Analistas do BBH apontam que a aversão ao risco voltou a aumentar, fortalecendo o dólar conforme o conflito com o Irã se intensifica, com petróleo em alta e ações globais e títulos em baixa. Um choque energético persistente, bancos centrais mantendo o aperto e custos de financiamento em ascensão pesam sobre ativos de risco, mantendo o dólar com viés de alta enquanto a incerteza sobre a resposta iraniana suja o humor do mercado.
Risco de guerra sustenta o dólar
O rebound de ontem cedeu espaço a uma nova aversão sem uma saída clara para o conflito com o Irã. O petróleo sobe, mercados globais de ações e dívida recuam, e o dólar avança frente às principais moedas.

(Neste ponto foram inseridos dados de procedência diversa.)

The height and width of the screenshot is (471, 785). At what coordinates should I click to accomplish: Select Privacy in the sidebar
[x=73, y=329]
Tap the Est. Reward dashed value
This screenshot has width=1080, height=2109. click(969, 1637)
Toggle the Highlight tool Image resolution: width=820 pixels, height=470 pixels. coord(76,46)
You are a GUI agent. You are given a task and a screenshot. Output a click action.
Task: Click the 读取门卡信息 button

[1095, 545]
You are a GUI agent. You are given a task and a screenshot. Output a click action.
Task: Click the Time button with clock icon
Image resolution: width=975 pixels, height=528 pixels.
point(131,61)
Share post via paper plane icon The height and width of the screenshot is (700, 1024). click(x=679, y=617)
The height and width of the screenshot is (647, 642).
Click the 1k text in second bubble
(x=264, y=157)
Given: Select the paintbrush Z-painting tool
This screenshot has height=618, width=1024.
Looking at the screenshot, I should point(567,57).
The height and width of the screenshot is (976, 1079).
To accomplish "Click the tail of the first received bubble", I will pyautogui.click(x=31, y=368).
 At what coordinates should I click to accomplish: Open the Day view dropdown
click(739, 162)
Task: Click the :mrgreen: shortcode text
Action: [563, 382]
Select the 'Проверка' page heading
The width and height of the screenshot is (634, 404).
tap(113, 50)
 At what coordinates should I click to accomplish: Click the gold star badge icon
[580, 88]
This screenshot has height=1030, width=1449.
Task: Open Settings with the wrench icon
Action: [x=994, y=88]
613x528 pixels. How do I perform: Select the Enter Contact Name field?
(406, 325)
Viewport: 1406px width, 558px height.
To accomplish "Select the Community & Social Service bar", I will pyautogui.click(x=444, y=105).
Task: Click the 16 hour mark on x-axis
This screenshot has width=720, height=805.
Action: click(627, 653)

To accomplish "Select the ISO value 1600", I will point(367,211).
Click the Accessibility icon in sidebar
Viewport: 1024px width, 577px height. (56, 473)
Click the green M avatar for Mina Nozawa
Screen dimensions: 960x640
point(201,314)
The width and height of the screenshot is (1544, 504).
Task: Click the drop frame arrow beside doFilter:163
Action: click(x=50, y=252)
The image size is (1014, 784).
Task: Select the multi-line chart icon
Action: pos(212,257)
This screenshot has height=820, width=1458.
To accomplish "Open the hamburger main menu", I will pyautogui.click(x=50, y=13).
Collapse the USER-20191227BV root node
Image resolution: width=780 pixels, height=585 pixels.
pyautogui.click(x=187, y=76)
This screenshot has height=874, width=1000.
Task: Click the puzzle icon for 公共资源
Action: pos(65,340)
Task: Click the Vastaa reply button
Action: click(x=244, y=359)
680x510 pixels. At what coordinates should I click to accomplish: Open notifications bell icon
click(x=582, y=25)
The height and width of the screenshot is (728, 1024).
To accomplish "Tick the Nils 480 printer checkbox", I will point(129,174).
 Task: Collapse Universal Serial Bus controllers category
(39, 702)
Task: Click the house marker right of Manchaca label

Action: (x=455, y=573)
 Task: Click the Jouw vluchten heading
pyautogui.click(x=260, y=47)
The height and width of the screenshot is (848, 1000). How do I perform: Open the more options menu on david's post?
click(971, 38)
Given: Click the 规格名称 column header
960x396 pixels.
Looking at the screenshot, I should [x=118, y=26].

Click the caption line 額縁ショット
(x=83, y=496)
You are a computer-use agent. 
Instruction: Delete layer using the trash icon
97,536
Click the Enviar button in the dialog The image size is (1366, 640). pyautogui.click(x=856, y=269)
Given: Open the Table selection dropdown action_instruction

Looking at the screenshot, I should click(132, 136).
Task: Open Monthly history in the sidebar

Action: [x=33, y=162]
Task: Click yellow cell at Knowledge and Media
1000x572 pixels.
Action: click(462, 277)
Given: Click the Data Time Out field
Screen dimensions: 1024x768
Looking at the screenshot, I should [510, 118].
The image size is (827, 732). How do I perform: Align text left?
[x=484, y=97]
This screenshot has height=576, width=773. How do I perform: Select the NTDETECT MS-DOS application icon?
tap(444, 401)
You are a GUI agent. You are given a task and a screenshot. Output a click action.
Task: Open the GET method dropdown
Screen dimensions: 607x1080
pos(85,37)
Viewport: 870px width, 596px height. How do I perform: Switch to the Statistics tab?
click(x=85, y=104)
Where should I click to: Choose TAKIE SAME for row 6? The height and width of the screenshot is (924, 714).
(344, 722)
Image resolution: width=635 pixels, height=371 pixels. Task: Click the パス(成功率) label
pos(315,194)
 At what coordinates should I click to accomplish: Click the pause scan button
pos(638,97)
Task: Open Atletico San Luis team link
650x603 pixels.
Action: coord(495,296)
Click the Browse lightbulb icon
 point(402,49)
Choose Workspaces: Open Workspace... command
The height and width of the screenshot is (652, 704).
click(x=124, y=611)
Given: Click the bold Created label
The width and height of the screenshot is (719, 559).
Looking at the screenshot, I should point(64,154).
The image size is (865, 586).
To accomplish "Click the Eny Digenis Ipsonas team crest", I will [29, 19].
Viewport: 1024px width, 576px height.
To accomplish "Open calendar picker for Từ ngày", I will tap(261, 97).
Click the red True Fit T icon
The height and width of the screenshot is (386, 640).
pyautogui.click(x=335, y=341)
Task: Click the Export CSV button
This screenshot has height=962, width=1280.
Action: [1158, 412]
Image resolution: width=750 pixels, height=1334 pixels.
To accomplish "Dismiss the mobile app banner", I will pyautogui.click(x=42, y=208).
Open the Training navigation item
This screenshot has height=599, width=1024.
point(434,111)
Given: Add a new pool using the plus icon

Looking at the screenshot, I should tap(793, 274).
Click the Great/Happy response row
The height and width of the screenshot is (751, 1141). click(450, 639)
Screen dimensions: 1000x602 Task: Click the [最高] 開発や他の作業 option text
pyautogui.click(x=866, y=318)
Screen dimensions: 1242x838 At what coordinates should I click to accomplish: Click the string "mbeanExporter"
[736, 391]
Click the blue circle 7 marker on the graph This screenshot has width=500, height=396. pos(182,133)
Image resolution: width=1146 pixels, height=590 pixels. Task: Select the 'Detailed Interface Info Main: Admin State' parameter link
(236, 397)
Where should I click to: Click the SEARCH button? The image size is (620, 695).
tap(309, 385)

Um choque energético sem fim visível, bancos centrais se movendo para aperto mesmo com crescimento fraco e custos de financiamento elevados atingem finanças públicas já esticadas, formando um cenário duro para ativos de risco. Até que a névoa da guerra se dissipe, os riscos do dólar tendem a permanecer inclinados para cima, impulsionados pelas necessidades de funding em períodos de estresse de mercado.
Relatórios indicam que os EUA estudam opções militares para um possível golpe final no Irã, incluindo uso de forças terrestres e uma ofensiva de grande escala. Espera-se que autoridades americanas intensifiquem falas para gerenciar o humor do mercado. A resposta do Irã a qualquer desescalada, porém, deverá definir se o risco extremo já passou ou se ainda há pressão pela frente. Há preocupação de que o Irã possa desestabilizar mercados globais e impor dor econômica e política aos EUA e seus aliados.